Looking for Albert (and Kate)
I’m a long time fan; I can remember watching ‘Wuthering Heights’ on TOTP back in 1978, probably at my friend Ian Quance’s house in the foothills of the Cambrian Mountains, because his house was the only place near our student house we knew where they had telly. So every Thursday my housemates and I would hack over to Q’s house, watch Topper, and go. It was on the whole a frustrating experience; we went because once in a blue moon you might see The Clash, or Elvis Costello; for this was at the height of the ‘punk-rock’ boom of the late Seventies. This particular show, on came Kate, this bonkers genius singing like no one else I’d ever heard, looking like the most wonderful hippy chick of every boys dream, and… we were blown away. And she’s just got better ever since.
But although I’d leap at the chance to send her a gibbering fan letter, in this instance I’m trying to get in touch to see if she’ll grant me permission to use a verse of ‘This Woman’s Work’ in my new book. If authors quote from things, they are supposed to pay. For example, in ‘Parallel Lines’ I use a Betjeman poem, for which his estate charged me a hundred quid. Fair enough, you might think, and I’d agree. If you use less than 25% of a poem, this counts as ‘fair use’, and you don’t have to pay at all. But to use even a line of a song can cost thousands of pounds, which is odd, if you think about it, because poets need money a lot more than songwriters. I suspect that it’s not the songwriters fault, but their publishers being greedy, with the sad result that songwriters probably get less than poets, because no writer can afford to quote them; especially mad since you can just Google a song, and find the lyrics anyway. So, I’m hoping the divine Ms Bush will hear my pleas (the Facebook shout-out having paid off to some extent), and let me use her wonderful song.

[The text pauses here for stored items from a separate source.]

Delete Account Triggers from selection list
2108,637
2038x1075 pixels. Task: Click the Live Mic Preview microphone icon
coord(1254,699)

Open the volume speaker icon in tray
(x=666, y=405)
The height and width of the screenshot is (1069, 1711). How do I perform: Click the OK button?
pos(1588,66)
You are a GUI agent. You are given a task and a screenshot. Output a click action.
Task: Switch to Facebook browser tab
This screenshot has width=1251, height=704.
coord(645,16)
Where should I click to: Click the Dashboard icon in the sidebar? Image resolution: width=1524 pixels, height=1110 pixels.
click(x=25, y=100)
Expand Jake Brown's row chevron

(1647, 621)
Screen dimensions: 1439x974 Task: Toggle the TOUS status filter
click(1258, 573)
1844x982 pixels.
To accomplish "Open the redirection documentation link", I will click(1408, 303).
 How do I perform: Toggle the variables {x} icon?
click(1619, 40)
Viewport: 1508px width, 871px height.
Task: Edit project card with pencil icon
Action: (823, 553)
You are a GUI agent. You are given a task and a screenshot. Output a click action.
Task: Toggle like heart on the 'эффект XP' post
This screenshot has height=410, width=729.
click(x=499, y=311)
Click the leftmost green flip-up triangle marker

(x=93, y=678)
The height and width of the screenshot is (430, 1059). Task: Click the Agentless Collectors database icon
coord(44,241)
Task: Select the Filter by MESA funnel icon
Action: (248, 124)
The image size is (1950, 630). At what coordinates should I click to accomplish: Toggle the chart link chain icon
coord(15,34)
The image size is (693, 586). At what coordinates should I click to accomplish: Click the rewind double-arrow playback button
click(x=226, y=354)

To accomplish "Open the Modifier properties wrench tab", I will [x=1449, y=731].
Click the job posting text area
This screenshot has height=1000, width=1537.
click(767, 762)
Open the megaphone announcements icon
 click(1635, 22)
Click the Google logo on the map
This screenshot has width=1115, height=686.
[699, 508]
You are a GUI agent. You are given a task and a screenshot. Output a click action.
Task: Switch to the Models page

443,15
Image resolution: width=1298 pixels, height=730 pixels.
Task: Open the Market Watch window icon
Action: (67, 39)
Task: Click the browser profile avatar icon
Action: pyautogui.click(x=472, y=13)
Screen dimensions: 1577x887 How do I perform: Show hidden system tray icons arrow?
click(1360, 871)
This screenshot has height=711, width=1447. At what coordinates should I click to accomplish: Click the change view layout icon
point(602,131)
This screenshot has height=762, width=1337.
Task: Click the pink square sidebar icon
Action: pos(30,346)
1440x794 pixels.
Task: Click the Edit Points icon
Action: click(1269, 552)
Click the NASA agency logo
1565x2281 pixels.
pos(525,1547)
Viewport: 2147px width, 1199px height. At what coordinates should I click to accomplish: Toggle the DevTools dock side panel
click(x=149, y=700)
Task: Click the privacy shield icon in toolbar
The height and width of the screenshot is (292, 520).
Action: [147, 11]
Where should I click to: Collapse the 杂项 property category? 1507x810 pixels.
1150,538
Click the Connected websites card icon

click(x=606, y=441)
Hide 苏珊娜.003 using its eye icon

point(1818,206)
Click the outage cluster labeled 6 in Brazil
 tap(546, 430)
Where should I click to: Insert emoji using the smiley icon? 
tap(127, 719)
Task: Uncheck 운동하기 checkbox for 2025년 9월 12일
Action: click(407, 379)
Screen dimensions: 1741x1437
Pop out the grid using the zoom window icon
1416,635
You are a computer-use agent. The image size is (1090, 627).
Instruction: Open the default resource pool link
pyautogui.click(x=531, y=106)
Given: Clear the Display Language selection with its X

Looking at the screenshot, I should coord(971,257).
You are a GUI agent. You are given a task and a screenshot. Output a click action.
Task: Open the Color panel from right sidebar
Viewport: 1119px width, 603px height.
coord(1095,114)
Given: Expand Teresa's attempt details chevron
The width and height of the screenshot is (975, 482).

At the same time, my wife has been looking for my maternal grandfather, Albert Bulbeck. He was a vile, violent man, who I wrote about in ‘The Longest Crawl’. He brutalised my Mum, and although she hasn’t seen him since she was seven, she has always lived in fear that he might come back. The family know nothing about what happened to him after 1940; in particular, we don’t know when he died. I’d like to find out where the old bastard is buried, so that I can tell my Mum that she’s safe. Looking for lost relatives, like reclusive geniuses, throws up some fascinating stuff, and I wouldn’t know what I do know about my evil grandfather without my wife’s patient and painstaking research skills. For example, before today, I didn’t know that my great-uncle John was killed in action at Ypres…
Or, for that matter, that I’d even had a great-uncle John.